:: Task description ::
Find each line of the data that contains the word "bold" and copy those lines out.
*****
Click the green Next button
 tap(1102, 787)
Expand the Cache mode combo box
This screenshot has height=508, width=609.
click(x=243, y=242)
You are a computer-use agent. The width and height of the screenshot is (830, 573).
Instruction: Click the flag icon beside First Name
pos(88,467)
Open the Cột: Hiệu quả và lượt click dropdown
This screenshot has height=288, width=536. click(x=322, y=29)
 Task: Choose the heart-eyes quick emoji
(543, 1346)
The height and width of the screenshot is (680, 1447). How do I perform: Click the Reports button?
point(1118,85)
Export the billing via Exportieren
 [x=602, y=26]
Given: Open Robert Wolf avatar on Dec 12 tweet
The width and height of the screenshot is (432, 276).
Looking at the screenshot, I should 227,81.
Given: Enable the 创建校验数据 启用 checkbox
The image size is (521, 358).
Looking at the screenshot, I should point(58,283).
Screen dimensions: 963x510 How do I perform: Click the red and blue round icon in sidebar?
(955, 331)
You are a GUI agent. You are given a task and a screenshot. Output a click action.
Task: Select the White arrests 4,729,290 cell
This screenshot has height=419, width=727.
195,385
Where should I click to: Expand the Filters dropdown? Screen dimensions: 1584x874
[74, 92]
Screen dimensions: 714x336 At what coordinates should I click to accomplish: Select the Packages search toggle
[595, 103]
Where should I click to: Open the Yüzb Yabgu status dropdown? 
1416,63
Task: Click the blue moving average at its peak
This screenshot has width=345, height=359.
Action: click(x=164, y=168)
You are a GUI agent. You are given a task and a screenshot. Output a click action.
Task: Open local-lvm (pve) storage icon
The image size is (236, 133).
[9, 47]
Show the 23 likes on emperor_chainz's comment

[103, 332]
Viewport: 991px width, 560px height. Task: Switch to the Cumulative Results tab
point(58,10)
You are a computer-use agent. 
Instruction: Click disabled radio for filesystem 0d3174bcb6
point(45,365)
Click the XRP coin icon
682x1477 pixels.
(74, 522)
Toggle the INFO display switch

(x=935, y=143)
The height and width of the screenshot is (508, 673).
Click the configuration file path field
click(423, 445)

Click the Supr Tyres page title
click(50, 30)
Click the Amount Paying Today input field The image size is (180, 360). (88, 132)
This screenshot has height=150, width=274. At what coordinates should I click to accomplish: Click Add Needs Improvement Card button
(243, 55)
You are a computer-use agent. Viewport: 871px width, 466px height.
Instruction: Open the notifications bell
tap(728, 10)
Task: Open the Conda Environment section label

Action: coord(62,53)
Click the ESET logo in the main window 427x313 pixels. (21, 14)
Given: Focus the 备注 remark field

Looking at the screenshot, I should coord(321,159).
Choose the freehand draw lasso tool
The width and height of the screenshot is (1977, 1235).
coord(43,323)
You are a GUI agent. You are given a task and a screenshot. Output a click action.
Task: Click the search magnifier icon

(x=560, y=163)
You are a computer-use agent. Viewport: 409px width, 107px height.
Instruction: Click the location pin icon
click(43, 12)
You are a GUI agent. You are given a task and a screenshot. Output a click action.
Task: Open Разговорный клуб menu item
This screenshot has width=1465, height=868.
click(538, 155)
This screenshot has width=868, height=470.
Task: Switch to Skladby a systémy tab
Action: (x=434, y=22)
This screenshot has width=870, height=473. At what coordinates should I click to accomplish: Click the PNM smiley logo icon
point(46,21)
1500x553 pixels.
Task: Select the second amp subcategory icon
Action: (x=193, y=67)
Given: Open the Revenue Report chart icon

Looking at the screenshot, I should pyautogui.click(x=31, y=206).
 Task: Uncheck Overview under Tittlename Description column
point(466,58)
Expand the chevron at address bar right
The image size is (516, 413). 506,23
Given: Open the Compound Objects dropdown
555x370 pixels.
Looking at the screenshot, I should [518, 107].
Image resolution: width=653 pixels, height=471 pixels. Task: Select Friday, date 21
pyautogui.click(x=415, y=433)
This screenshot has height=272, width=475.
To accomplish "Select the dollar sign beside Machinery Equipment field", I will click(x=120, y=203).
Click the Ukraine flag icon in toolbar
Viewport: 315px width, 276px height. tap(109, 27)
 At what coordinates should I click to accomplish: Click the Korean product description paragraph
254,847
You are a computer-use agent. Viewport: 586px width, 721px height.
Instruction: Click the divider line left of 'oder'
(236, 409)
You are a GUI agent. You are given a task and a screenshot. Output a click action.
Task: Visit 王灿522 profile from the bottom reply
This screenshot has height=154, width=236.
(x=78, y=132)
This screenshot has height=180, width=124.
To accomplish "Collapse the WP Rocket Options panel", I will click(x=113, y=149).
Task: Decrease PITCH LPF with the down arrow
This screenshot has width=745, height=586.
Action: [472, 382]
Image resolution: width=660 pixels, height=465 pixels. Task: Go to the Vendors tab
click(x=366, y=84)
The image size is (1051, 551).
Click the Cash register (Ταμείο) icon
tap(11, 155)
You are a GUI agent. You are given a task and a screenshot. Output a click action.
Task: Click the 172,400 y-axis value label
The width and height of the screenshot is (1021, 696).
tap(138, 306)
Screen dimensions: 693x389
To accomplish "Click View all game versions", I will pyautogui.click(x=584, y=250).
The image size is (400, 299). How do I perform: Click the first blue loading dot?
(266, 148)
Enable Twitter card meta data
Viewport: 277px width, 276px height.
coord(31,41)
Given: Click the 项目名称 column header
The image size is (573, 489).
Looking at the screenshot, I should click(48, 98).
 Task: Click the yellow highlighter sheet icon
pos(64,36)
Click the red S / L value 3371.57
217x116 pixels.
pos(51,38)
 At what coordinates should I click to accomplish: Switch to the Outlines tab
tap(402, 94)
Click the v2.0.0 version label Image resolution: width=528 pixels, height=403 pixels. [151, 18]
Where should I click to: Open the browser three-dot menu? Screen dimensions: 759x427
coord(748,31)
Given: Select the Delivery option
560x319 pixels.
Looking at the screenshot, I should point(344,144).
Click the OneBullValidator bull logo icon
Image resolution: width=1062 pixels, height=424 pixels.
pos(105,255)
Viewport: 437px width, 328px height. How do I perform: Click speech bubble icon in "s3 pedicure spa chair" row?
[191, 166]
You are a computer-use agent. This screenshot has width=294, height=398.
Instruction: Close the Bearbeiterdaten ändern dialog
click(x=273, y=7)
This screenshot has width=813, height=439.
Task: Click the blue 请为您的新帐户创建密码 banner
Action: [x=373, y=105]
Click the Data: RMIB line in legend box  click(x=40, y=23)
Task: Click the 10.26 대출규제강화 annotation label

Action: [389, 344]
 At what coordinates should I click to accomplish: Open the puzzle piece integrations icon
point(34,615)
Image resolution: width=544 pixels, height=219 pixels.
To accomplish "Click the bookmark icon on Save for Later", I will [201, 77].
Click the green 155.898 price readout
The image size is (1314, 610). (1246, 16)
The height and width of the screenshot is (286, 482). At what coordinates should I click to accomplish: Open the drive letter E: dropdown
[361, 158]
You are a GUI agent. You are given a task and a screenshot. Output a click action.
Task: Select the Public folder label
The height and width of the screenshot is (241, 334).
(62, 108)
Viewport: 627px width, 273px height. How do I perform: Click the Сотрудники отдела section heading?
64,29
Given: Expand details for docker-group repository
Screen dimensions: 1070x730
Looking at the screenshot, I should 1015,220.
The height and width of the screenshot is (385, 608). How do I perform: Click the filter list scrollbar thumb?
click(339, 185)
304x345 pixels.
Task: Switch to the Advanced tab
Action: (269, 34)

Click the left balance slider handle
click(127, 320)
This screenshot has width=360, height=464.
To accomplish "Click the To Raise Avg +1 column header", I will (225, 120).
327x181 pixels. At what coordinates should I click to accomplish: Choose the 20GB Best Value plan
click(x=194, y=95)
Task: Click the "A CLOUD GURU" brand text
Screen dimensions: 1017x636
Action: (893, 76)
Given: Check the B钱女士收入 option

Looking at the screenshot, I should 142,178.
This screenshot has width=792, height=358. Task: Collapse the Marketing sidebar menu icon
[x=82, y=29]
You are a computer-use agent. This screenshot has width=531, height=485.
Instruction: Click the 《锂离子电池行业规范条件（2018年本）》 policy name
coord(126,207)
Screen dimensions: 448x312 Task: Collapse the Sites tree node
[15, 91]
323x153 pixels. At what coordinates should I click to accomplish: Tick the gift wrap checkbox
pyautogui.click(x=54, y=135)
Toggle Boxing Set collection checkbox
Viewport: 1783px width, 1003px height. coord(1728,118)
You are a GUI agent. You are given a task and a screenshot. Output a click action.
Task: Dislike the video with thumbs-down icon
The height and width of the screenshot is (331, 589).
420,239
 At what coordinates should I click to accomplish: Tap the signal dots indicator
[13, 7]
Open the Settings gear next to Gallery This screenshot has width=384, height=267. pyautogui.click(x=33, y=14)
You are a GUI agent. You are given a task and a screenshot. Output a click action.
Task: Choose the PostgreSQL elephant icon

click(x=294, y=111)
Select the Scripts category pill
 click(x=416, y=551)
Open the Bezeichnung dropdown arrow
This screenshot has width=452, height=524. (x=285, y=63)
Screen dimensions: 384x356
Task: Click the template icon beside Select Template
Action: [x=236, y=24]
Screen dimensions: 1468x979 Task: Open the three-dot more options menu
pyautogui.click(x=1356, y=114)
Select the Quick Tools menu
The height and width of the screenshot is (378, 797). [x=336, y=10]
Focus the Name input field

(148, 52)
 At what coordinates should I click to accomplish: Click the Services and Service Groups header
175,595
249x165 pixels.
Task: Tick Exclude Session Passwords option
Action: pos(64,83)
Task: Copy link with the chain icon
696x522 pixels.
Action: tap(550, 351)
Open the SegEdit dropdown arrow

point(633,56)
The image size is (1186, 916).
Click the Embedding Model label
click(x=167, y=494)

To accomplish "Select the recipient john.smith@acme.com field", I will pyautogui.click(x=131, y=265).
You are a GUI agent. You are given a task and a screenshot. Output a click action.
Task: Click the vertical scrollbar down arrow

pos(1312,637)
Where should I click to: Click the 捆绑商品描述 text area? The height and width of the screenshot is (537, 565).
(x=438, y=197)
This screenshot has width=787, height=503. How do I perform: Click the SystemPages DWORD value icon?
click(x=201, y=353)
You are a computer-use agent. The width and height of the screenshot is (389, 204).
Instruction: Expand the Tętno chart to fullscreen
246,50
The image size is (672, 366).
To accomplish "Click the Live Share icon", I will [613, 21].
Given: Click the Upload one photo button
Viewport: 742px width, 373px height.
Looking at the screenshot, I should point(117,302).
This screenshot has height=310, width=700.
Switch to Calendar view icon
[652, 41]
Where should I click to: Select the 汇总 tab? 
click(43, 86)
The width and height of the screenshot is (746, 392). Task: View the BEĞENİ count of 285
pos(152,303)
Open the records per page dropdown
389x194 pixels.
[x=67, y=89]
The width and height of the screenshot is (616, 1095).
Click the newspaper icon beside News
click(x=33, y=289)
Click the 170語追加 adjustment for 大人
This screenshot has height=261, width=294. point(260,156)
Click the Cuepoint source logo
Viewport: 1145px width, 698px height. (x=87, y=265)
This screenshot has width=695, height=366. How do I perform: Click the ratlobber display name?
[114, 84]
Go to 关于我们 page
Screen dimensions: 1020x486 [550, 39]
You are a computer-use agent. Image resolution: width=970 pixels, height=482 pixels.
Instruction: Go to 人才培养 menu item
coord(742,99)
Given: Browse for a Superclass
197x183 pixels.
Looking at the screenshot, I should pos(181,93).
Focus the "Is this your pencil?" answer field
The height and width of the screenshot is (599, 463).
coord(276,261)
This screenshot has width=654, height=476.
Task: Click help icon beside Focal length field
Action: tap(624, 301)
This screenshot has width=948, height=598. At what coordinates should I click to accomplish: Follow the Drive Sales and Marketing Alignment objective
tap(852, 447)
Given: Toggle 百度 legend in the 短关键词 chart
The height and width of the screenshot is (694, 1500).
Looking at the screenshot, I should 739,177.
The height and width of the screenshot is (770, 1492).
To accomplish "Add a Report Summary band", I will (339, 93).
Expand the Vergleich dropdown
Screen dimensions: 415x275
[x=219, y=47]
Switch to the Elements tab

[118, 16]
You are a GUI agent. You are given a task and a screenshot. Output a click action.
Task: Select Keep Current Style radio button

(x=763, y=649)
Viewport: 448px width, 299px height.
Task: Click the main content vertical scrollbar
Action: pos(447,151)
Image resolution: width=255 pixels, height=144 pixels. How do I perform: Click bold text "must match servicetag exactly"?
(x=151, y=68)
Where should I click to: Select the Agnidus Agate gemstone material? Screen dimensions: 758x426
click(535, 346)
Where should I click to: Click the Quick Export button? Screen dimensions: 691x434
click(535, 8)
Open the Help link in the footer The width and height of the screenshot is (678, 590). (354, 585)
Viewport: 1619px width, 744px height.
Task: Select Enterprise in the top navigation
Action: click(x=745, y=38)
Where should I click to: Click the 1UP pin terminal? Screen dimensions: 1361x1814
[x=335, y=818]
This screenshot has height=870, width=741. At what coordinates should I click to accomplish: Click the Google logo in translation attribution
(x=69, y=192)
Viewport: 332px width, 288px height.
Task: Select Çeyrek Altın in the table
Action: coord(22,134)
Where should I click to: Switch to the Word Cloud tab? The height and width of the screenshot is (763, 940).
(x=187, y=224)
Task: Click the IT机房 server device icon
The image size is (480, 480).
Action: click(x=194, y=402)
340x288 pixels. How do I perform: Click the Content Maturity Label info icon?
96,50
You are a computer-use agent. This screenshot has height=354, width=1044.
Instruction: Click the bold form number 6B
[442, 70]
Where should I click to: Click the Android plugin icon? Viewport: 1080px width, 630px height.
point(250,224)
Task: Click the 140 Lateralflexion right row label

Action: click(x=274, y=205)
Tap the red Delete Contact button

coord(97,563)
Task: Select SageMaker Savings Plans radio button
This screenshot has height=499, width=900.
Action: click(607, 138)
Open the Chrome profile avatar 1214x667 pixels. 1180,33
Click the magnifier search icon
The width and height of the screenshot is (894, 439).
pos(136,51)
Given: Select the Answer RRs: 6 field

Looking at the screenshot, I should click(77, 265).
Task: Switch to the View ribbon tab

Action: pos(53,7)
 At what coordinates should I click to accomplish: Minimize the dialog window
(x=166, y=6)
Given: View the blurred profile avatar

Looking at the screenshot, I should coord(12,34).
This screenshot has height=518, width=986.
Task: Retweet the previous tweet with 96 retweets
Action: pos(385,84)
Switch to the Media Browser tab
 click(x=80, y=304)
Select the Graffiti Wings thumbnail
*****
:: Solution to this problem ::
Image resolution: width=255 pixels, height=144 pixels. How do I perform: Click bold text "must match servicetag exactly"?
Instruction: Click the bold form number 6B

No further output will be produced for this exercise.